Exercise materials »
___

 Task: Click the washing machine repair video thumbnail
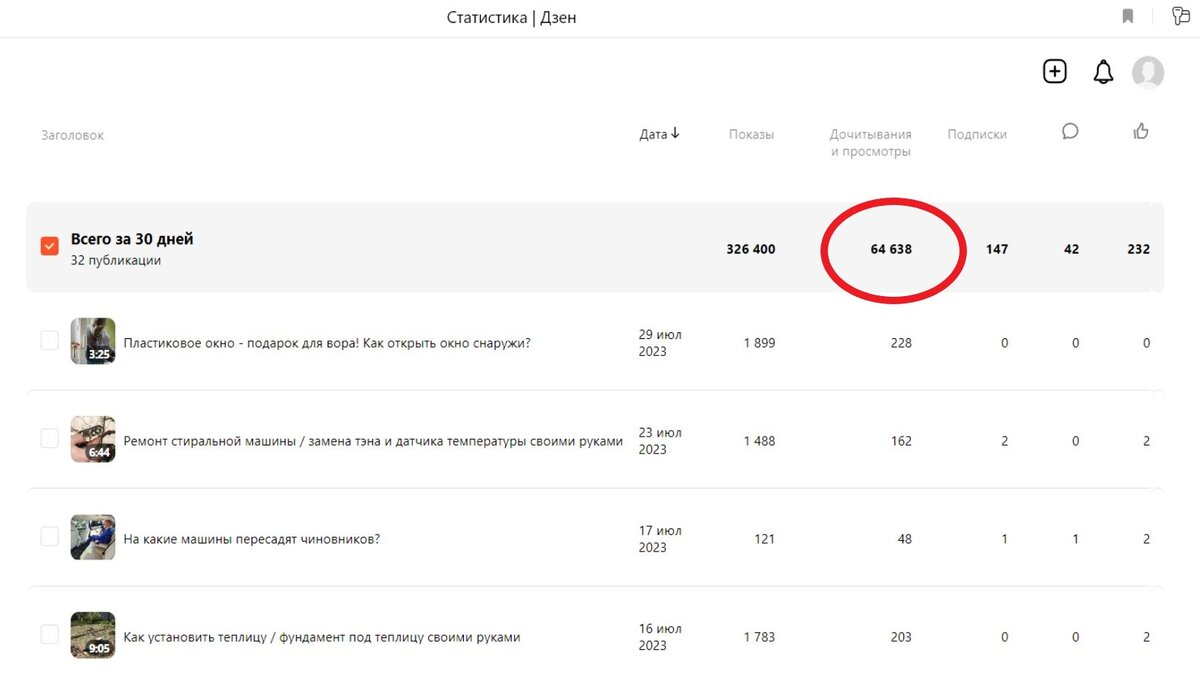(x=93, y=440)
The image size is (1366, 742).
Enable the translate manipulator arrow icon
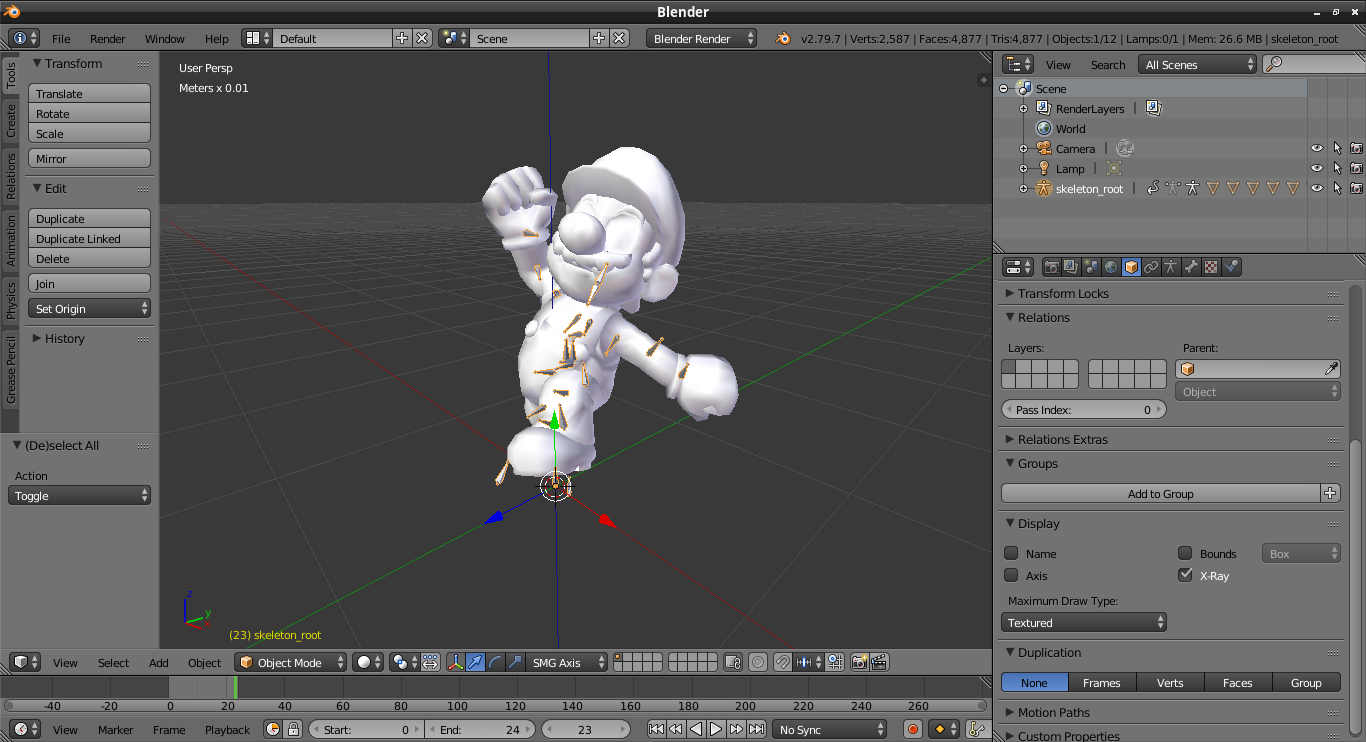point(476,662)
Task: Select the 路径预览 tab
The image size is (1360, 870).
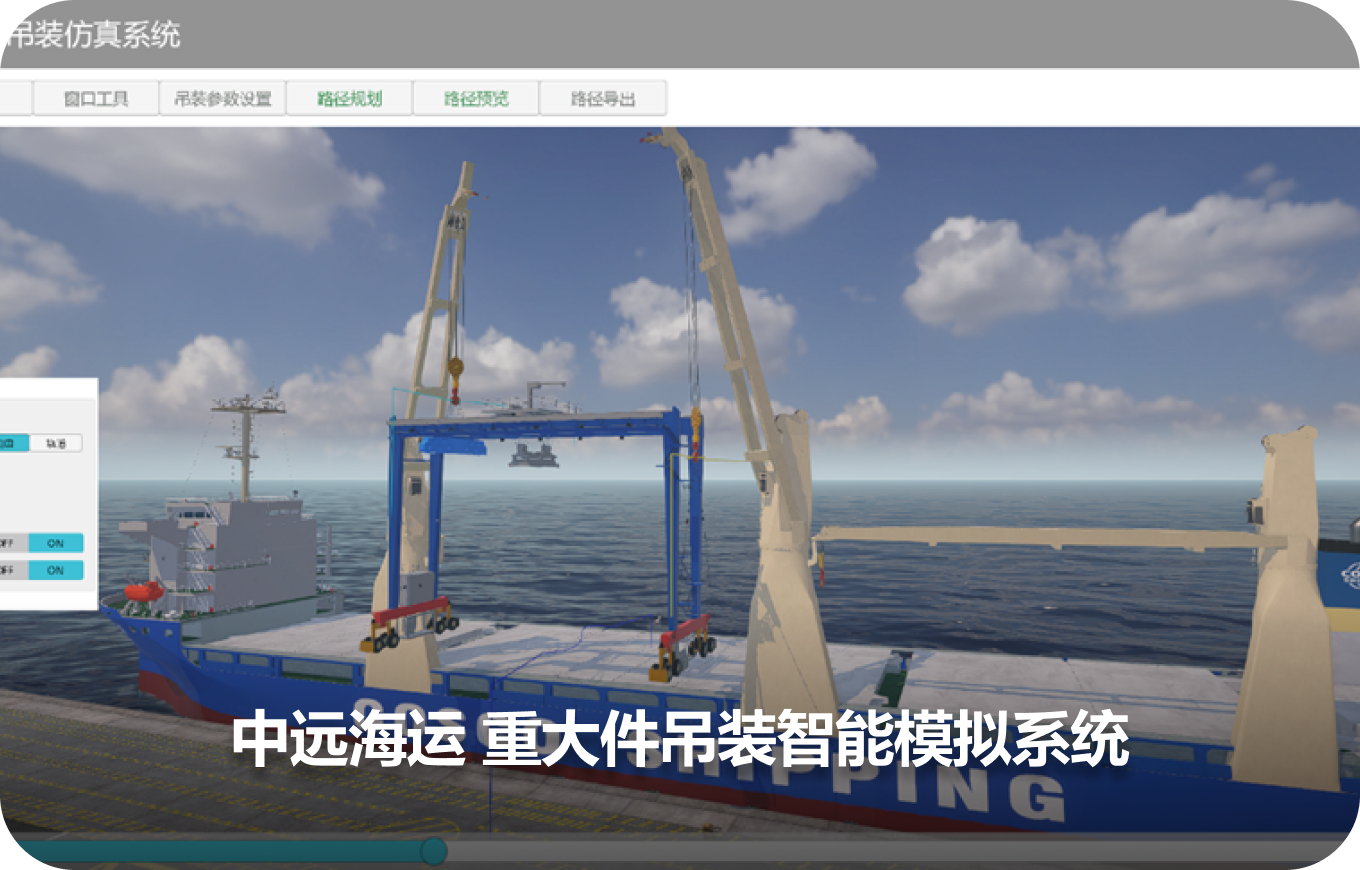Action: coord(476,99)
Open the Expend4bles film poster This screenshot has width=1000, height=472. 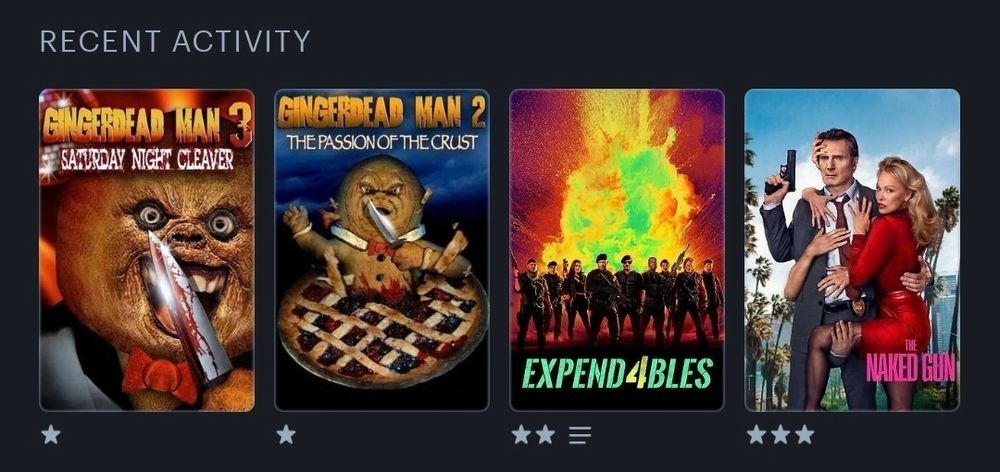(x=617, y=250)
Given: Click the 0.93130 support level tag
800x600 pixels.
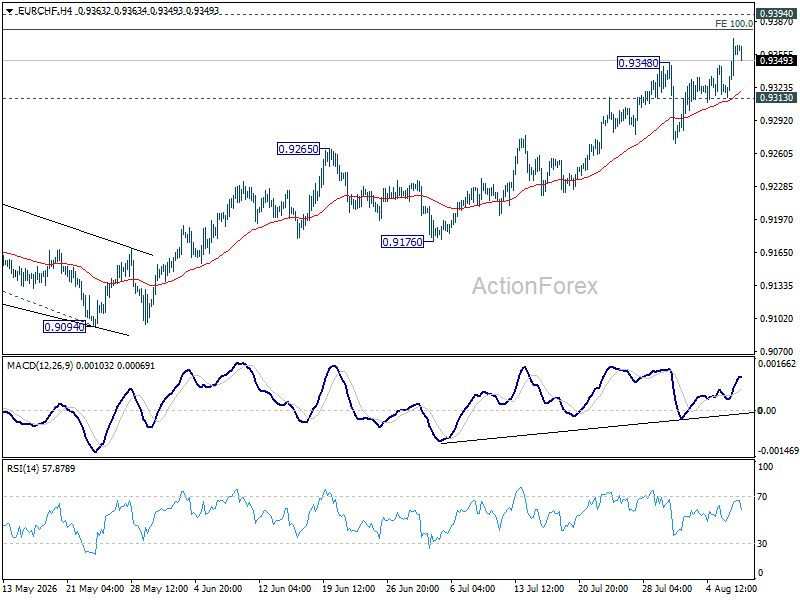Looking at the screenshot, I should 776,98.
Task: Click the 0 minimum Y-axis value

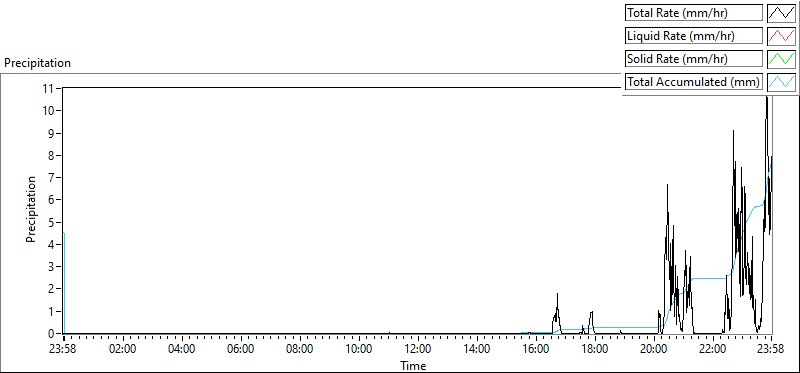Action: 52,334
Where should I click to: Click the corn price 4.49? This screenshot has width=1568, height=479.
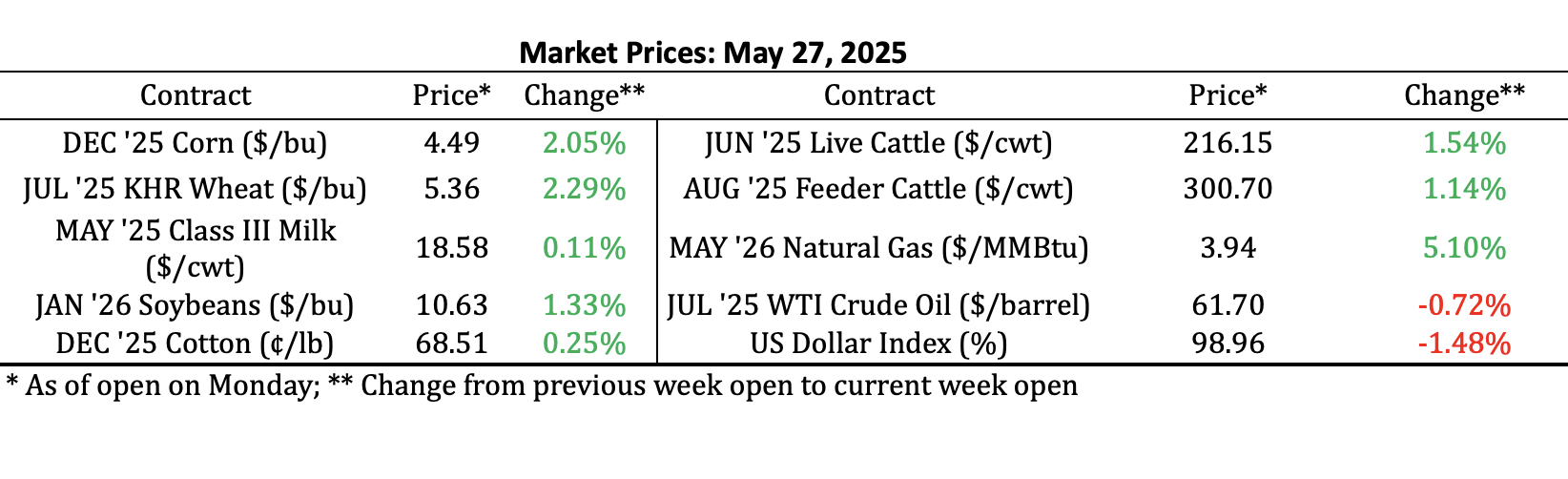point(451,143)
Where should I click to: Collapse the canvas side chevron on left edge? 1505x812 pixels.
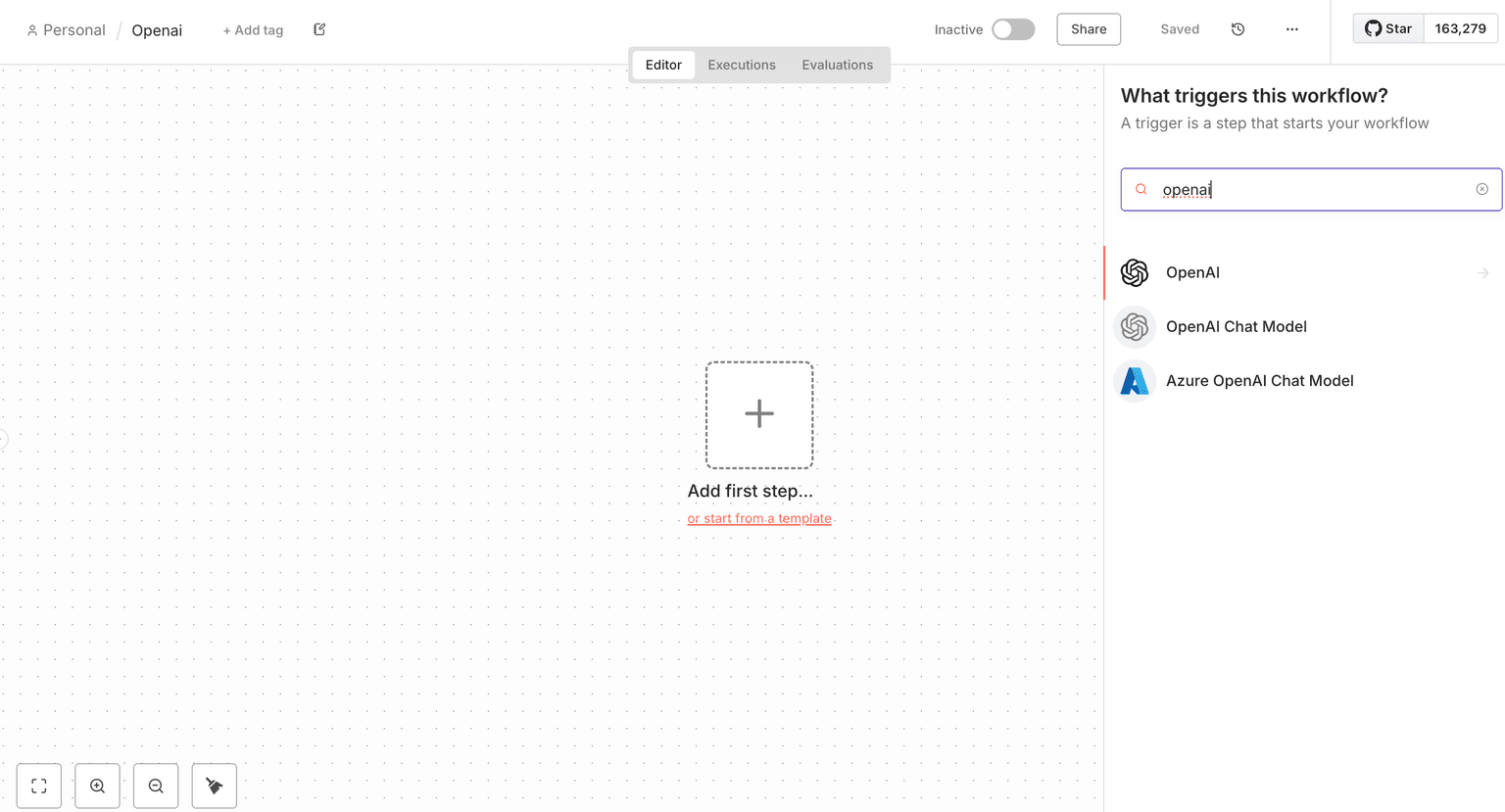point(3,438)
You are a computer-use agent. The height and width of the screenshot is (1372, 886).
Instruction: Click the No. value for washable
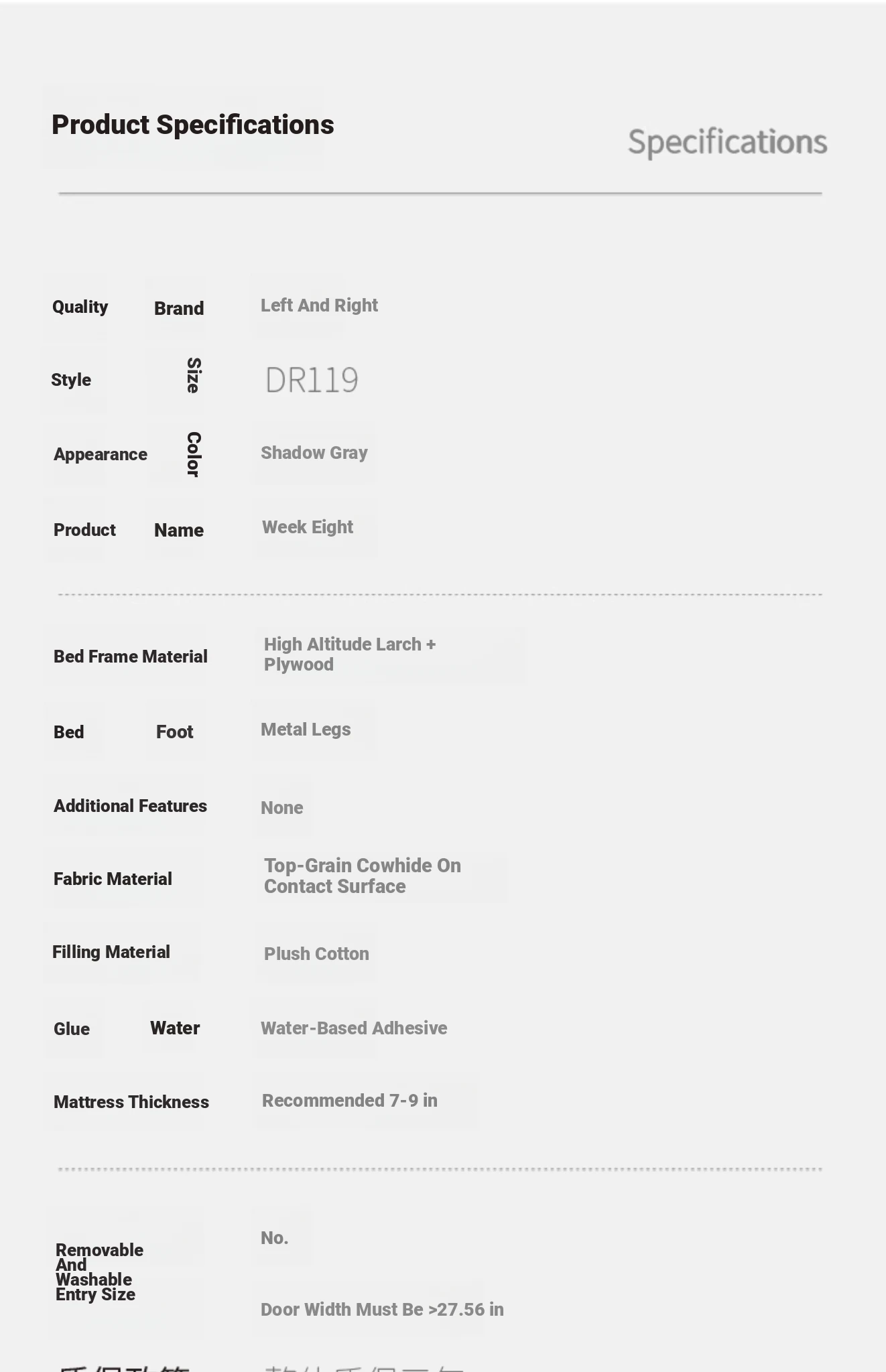click(x=275, y=1238)
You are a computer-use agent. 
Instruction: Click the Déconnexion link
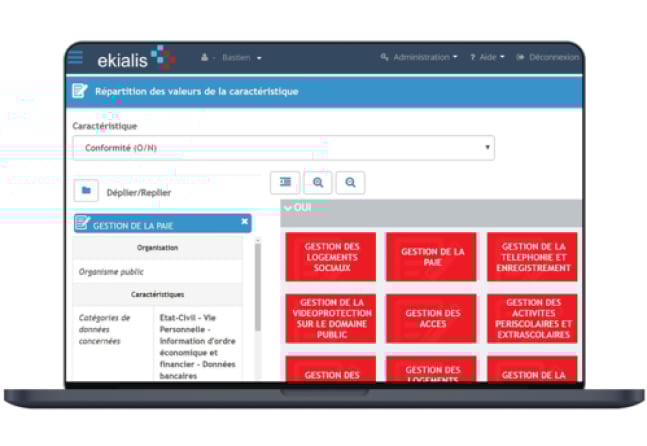(x=547, y=58)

___

Work to complete » Word for word, retype the lines from the one with "Task: Click the 0 minimum Y-axis value" through the final line of the data, both included. No pictures belong in the copy.

Task response »
Task: Click the 0 minimum Y-axis value

Action: 52,334
Where should I click to: Click the corn price 4.49? This screenshot has width=1568, height=479.
point(451,143)
Where should I click to: Collapse the canvas side chevron on left edge? 1505x812 pixels.
point(3,438)
You are a computer-use agent. The height and width of the screenshot is (1372, 886).
Instruction: Click the No. value for washable
click(x=275, y=1238)
You are a computer-use agent. 
Instruction: Click the Déconnexion link
(x=547, y=58)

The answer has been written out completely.